(Pixel coordinate grounding data)
....

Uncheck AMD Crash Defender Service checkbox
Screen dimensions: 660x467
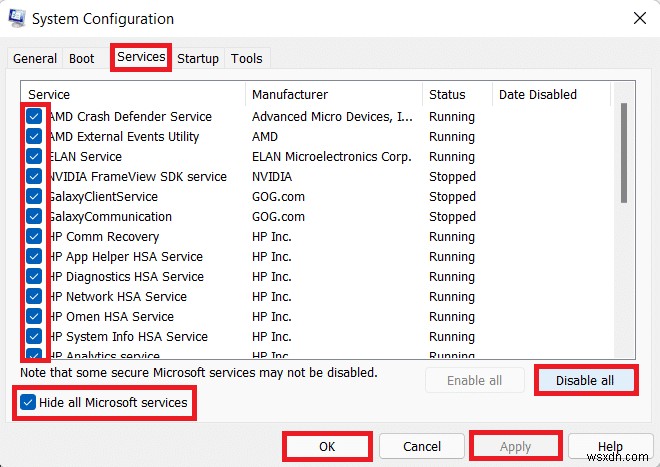[34, 117]
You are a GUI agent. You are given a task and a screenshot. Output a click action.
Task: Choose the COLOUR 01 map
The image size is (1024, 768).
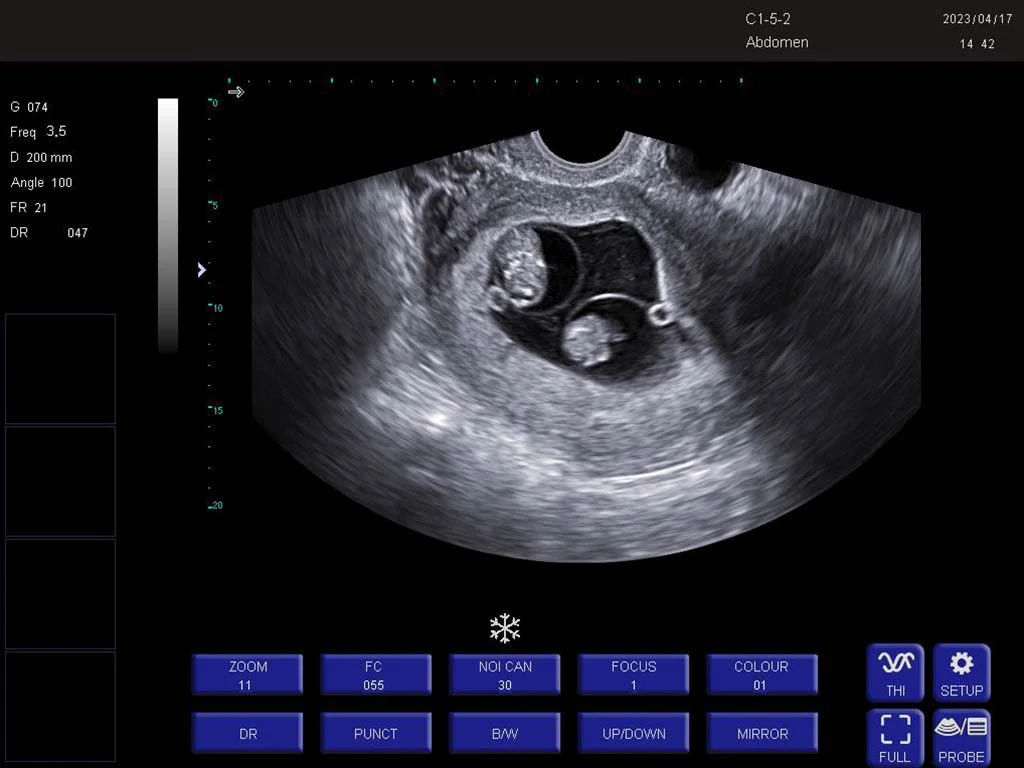[x=762, y=675]
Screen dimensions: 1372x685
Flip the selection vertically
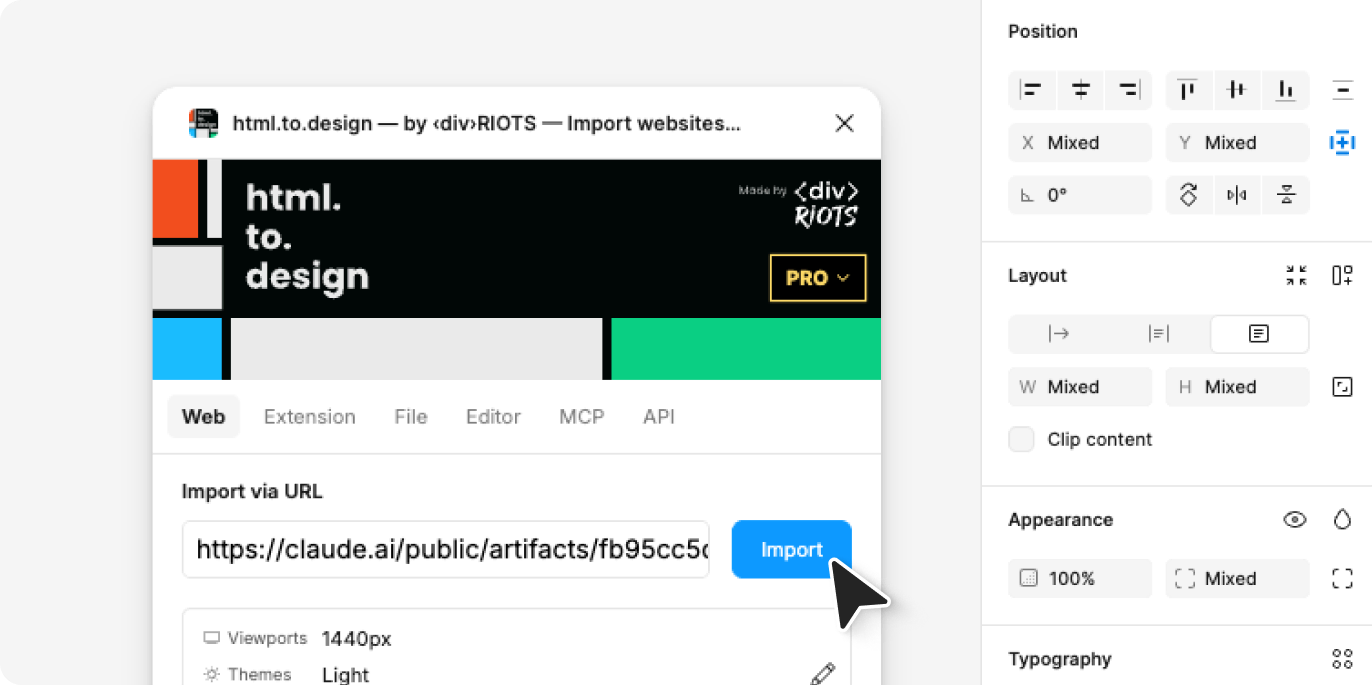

....

#### [Your instructions]
Because only the text is wanted, copy each record above precisely and omit its pictures.

#### [Result of the task]
Uncheck AMD Crash Defender Service checkbox
Screen dimensions: 660x467
[34, 117]
You are a GUI agent. You are given a task and a screenshot. Output a click action.
Task: Choose the COLOUR 01 map
The image size is (1024, 768).
[x=762, y=675]
Screen dimensions: 1372x685
Flip the selection vertically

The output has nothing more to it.